11      J.N.B. testified on his own behalf.  The circuit court found his answers nonresponsive and too complicated to follow.  The circuit court found the expert witnesses’ testimony “far more credible.”

12      As stated above, “[b]ecause a circuit court is better positioned to decide the weight and relevancy of the testimony, an appellate court ‘must also give substantial deference to the [circuit] court’s better ability to assess the evidence.’”  Weiss, 197 Wis. 2d at 388-89 (quoted source omitted).  The circuit court found the testimony of the expert witnesses to be credible and afforded their testimony greater weight.  Both experts testified that J.N.B. suffers from impaired judgment and referenced a pattern of behavior that demonstrates that impaired judgment.  Both experts concluded that J.N.B.’s impaired judgment presents a substantial probability or risk of physical impairment, injury, or dangerousness to himself based on their review of records and their interviews of J.N.B.  J.N.B. did not present any expert testimony to counter these conclusions based on J.N.B.’s impaired judgment as manifested by his recent pattern of behavior.  Thus, I reject J.N.B.’s argument that, under the controlling legal standard, all of this testimony does not suffice to support the circuit court’s finding that J.N.B. “is a danger at least to himself” within the meaning of the statute. 

CONCLUSION

13      For the reasons set forth above, I affirm the circuit court’s order committing J.N.B. to inpatient mental health treatment for a period of six months.

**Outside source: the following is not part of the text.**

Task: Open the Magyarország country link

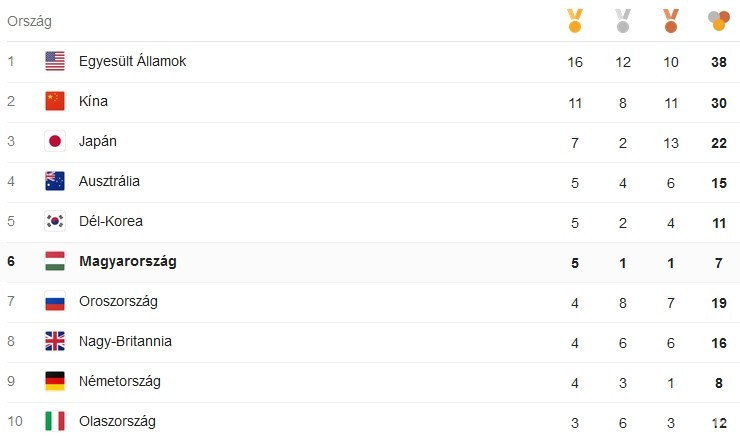Action: [127, 261]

            By the Court.—Order affirmed.

            This opinion will not be published.  See Wis. Stat. Rule 809.23(1)(b)4.


 



[1]  This appeal is decided by one judge pursuant to Wis. Stat. § 752.31(2)(d) (2013-14).  All references to the Wisconsin Statutes are to the 2013-14 version unless otherwise noted.

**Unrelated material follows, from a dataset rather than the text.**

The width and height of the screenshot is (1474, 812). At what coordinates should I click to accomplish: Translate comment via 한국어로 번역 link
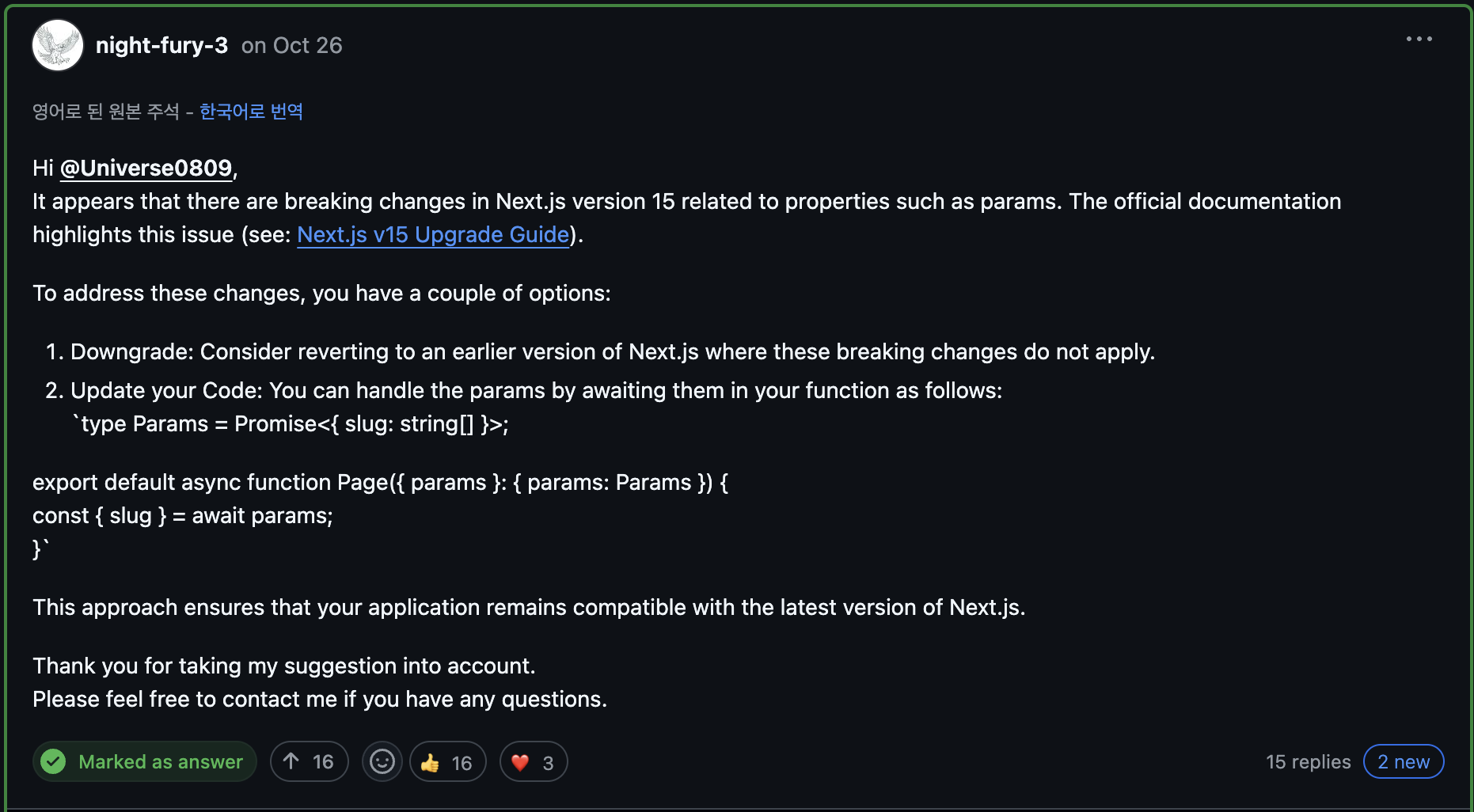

[2]  J.N.B. also argues that there is insufficient evidence to find that J.N.B. is a danger to others.  Because I conclude that the circuit court properly found that J.N.B. is a danger to himself, I do not consider whether the evidence is sufficient to find that J.N.B. is a danger to others.  See Sweet v. Berge, 113 Wis. 2d 61, 67, 334 N.W.2d 559 (Ct. App. 1983) (“Because we have determined that there is at least one sufficient ground to support the order, we need not discuss the others.”).

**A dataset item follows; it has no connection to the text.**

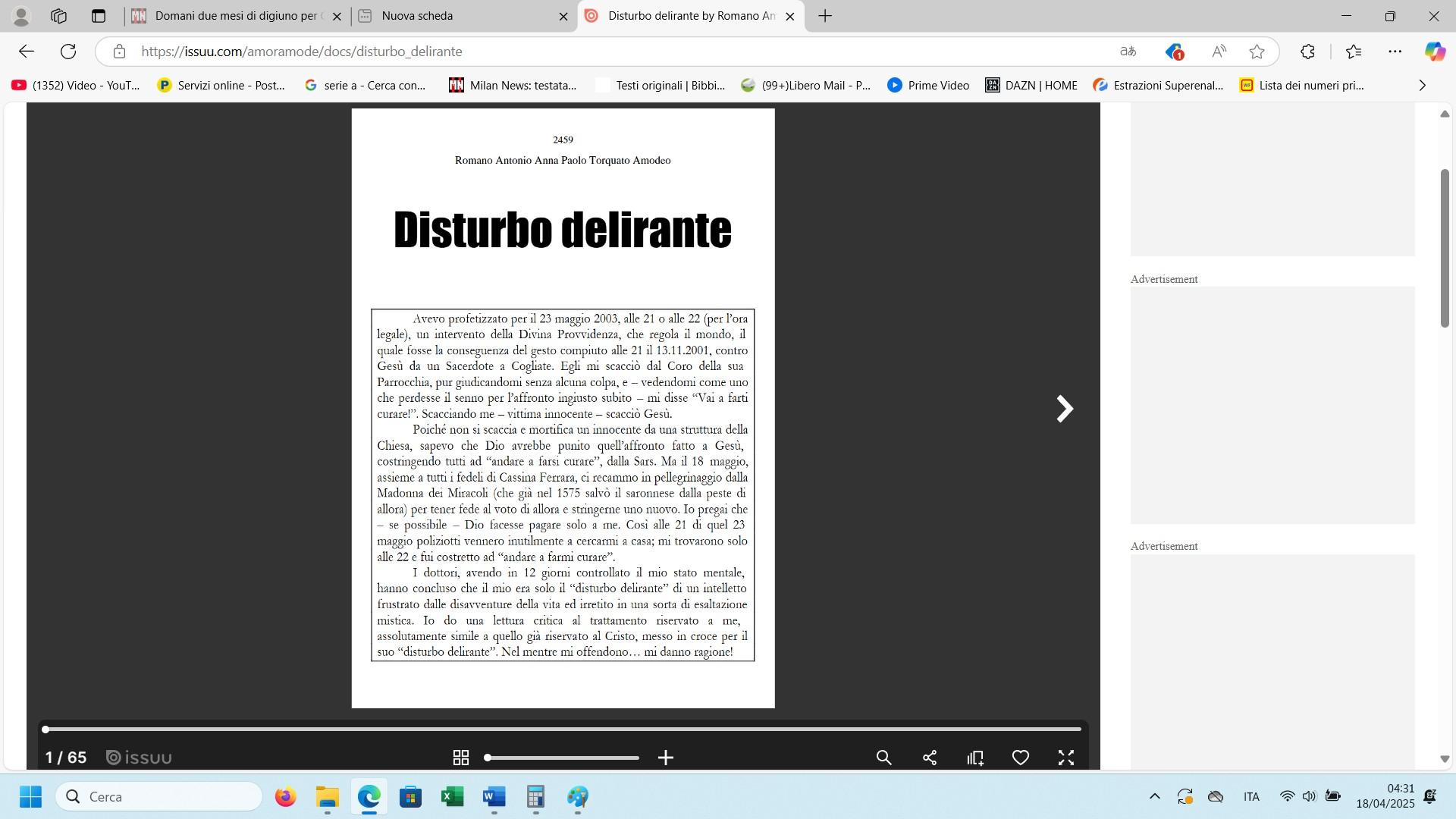The width and height of the screenshot is (1456, 819).
Task: Add the document to a stack
Action: 975,758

[3]  J.N.B. also argues that there is no evidence of a substantial probability that he will harm himself, because there is no “indication that [he] intended to cause himself any harm by walking into the middle of the street.”  J.N.B. fails either to develop, or to cite any legal authority in support of, the argument that the County must demonstrate that he intended to cause himself harm, and therefore, I do not consider this argument.  See State v. Pettit, 171 Wis. 2d 627, 646, 492 N.W.2d 633 (Ct. App. 1992) (“We may decline to review issues inadequately briefed” and arguments that “are not developed.”).